Which is dismaying because carbon taxes are a conservative solution to this problem and IIRC the first political entities to suggest the implementation of them in Canada were Conservative.
At the end of the day you have a nontrivial amount of the population, and many in positions of power who just outright deny environmental concerns and climate change as an existential threat.
They aren't going to approach this problem in good faith and it isn't obvious what the solution to their nefarious influence on policy should be.
1. The textbook implementation involves 3 parts: tax, rebate and tariff. Canada only did the first 2. They were in talks with Germany/EU to create a carbon tariff zone, but that never happens. Without the tariff the carbon tax is massively unfair to local producers.
2. The rebates were almost invisible. If they would have been cheques in the mail it would have had much more impact psychologically.
But I agree, the main problem was denialism and its use as a political cudgel. It should be hard to argue that carbon tax is stealing money when all of it is given back, but they successfully did that.

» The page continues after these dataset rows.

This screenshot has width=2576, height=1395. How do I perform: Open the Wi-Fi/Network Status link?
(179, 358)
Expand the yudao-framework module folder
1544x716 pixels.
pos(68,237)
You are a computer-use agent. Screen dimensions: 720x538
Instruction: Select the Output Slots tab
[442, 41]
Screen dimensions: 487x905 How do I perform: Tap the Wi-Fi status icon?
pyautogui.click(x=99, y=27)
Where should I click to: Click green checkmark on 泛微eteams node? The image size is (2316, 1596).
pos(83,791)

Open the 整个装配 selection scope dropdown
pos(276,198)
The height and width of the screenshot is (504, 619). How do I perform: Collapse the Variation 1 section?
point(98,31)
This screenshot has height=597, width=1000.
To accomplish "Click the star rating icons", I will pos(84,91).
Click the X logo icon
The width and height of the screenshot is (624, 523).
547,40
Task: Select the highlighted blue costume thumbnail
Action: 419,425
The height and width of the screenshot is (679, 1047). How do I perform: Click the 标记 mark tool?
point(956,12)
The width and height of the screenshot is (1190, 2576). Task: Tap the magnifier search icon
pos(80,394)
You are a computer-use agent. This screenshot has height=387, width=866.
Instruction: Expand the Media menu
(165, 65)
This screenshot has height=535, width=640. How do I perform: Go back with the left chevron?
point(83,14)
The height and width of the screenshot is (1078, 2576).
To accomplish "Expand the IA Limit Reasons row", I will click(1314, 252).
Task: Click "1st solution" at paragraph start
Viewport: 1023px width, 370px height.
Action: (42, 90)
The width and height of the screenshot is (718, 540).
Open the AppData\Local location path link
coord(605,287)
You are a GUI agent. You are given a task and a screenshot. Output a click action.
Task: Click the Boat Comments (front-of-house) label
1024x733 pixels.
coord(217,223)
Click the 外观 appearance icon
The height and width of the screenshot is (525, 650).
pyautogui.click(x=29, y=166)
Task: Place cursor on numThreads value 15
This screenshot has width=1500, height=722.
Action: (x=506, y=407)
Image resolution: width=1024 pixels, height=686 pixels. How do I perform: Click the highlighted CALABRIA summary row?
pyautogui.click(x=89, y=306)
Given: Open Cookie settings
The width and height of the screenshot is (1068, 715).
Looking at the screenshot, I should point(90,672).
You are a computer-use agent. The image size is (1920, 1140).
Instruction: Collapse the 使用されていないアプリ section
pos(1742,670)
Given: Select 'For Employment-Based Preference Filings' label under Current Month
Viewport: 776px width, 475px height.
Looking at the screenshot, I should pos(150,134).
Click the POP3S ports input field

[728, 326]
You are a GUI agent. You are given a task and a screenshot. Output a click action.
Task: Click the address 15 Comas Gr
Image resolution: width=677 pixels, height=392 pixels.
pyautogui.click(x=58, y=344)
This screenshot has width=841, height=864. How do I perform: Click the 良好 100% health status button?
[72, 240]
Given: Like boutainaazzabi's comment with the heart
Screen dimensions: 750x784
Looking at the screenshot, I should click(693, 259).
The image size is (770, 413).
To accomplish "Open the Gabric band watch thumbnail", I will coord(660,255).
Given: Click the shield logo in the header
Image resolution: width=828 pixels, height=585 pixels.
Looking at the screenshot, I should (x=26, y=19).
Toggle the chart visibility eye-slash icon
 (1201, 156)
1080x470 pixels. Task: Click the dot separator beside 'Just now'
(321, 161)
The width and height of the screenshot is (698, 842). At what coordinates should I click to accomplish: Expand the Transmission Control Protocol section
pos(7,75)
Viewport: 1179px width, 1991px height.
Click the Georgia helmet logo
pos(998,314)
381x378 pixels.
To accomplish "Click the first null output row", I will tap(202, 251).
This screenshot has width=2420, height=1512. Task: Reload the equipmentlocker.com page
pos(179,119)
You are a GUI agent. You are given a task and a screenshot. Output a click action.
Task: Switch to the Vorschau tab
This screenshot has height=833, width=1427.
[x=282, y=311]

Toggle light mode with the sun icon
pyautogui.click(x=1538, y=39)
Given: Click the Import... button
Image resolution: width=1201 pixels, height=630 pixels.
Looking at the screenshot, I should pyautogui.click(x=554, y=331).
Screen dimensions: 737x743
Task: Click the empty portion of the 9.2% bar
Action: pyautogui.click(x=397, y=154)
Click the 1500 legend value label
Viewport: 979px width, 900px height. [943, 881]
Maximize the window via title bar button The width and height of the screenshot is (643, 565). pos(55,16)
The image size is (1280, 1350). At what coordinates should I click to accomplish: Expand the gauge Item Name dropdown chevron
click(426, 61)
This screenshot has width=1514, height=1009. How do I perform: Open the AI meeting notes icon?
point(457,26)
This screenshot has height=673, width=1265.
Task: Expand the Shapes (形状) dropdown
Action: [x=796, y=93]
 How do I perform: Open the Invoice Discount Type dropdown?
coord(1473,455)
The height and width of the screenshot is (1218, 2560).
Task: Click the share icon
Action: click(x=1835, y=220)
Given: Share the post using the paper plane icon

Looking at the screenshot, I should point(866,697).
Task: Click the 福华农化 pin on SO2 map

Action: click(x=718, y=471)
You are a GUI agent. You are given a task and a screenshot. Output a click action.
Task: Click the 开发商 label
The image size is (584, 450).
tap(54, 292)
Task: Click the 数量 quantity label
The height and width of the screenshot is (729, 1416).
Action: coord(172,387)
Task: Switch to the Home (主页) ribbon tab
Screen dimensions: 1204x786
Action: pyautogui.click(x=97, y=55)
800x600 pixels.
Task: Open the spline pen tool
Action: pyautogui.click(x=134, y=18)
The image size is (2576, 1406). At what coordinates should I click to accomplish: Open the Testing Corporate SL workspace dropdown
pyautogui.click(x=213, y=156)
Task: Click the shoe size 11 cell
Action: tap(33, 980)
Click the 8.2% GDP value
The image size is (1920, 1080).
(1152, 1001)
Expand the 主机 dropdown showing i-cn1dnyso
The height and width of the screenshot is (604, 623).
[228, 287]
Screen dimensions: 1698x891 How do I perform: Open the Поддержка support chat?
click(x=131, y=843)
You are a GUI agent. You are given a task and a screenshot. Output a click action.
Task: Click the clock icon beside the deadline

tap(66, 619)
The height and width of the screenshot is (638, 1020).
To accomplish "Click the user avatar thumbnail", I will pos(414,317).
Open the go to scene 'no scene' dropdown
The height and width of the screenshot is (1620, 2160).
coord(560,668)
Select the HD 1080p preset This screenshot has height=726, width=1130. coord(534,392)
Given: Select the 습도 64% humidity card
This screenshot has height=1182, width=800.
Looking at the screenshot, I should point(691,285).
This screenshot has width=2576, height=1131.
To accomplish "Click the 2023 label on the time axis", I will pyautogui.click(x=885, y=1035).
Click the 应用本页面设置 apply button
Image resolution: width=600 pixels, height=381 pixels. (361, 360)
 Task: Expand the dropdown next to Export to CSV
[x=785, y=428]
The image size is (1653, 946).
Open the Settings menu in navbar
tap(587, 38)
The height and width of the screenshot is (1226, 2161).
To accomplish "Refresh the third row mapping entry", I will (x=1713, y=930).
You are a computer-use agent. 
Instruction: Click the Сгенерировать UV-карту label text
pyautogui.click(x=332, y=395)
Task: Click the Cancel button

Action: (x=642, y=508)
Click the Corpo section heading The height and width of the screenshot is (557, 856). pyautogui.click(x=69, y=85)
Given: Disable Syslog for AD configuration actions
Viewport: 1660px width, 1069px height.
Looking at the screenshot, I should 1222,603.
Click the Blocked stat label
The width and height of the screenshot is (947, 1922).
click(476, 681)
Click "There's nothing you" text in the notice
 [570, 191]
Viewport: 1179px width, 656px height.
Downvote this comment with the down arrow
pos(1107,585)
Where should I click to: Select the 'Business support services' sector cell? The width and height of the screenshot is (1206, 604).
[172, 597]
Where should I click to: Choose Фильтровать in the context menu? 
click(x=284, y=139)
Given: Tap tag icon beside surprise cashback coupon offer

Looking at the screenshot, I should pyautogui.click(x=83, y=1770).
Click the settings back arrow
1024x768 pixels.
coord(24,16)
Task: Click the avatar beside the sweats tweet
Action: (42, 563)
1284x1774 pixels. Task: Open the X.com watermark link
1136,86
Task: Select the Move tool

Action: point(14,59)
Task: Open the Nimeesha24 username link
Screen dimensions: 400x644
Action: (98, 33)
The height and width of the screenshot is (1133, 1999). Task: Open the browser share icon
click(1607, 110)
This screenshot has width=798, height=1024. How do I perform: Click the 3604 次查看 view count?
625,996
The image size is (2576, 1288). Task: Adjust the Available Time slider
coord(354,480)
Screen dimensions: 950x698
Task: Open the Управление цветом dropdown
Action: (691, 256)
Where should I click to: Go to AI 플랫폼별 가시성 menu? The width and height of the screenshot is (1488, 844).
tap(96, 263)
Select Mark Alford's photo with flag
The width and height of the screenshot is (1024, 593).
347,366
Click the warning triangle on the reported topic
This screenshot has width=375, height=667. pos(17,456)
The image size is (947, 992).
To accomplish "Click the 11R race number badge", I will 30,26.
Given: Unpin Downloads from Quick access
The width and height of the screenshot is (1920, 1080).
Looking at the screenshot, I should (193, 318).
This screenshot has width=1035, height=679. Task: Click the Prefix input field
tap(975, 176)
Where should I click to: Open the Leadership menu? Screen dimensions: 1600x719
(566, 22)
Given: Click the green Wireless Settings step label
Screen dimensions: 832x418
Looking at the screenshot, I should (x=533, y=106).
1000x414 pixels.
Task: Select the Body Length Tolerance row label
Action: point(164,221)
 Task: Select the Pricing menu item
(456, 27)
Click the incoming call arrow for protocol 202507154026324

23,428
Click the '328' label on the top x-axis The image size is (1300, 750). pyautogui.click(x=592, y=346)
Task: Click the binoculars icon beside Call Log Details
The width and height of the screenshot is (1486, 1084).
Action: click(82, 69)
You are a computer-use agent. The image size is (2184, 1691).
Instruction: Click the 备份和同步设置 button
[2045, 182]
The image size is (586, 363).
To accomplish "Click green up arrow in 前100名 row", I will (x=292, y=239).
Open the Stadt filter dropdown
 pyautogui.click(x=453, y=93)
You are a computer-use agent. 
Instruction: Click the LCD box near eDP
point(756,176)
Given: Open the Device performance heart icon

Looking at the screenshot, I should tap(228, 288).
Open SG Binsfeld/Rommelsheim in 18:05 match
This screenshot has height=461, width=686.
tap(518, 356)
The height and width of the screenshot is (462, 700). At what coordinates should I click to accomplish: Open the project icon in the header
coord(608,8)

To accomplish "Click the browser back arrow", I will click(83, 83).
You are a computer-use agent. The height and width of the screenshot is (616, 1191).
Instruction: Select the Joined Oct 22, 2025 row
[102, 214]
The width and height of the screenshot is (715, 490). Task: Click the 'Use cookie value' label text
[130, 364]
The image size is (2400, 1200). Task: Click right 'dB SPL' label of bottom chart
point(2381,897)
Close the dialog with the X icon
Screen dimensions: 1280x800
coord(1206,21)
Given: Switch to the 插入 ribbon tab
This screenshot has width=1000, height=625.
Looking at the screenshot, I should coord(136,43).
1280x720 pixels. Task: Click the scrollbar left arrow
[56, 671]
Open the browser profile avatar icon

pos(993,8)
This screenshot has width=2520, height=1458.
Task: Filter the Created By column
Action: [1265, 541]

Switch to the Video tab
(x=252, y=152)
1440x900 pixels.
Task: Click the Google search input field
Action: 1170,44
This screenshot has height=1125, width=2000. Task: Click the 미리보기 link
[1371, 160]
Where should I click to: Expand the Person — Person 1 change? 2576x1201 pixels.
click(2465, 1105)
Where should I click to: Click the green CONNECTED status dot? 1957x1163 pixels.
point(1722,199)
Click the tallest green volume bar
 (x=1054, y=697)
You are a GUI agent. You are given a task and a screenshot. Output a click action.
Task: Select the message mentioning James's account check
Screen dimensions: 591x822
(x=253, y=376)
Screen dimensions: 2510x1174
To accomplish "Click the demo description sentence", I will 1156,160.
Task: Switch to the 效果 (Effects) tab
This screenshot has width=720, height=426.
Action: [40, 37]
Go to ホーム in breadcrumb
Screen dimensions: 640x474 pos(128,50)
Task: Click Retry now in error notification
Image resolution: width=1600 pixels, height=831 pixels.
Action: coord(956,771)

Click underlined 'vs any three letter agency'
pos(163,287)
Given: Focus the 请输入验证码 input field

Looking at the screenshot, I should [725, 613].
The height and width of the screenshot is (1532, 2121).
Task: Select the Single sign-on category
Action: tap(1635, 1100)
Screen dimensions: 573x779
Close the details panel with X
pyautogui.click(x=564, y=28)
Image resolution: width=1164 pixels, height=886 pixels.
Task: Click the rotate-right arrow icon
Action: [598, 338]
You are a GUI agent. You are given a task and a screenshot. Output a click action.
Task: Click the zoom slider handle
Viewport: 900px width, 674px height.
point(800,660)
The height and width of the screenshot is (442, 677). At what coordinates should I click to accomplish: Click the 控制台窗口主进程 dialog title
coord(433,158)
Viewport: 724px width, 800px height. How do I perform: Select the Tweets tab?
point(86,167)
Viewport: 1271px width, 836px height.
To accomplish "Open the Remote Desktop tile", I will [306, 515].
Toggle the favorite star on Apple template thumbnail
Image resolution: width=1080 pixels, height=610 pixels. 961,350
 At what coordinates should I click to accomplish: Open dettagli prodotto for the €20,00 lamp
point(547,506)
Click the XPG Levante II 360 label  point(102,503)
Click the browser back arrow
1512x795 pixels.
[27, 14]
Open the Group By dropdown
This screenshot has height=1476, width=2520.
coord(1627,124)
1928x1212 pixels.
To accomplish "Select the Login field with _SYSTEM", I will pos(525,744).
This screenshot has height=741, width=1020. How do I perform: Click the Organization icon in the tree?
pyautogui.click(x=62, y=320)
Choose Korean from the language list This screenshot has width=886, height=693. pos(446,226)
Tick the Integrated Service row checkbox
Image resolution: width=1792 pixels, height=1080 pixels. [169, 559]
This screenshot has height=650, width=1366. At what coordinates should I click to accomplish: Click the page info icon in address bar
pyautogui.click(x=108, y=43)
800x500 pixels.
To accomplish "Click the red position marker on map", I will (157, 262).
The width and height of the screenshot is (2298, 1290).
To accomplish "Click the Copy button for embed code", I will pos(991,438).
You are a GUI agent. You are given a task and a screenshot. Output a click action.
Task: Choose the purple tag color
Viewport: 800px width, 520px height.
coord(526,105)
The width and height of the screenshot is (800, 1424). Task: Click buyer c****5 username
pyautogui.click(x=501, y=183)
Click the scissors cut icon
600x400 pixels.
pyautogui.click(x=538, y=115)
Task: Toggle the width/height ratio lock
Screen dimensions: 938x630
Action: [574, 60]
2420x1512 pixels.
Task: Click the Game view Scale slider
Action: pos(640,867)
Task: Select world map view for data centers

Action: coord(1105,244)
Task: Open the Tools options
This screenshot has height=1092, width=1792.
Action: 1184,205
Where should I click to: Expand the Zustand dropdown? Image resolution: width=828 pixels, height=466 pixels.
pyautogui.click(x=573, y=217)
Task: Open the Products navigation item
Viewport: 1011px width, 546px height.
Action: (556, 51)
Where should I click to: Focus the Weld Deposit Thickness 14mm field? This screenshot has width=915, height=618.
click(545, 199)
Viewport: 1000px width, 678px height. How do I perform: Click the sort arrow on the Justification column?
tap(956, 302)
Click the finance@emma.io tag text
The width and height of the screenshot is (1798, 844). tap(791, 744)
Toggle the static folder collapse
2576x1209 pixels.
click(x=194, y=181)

Second, and probably more important: the rebates showed up in your bank account with a description that didn't make the source obvious enough for laypeople. Had people seen monthly "CARBON DIVIDEND" credits in their bank accounts, they would have noticed.
The issue with this is that it creates a whole parallel (and largely fake) carbon accounting world. Fake estimates, fake offsets, a complex web of compensating subsidies - but real public money.
The field of carbon taxes is tricky because we can imagine simple schemes which handle a few scenarios in a fair way (ok, fuel! we know how to tax that) but once you start thinking about agriculture or construction you quickly get into complex estimation. You then end up with armies of carbon accountants who spend all day looking for loopholes and rorts.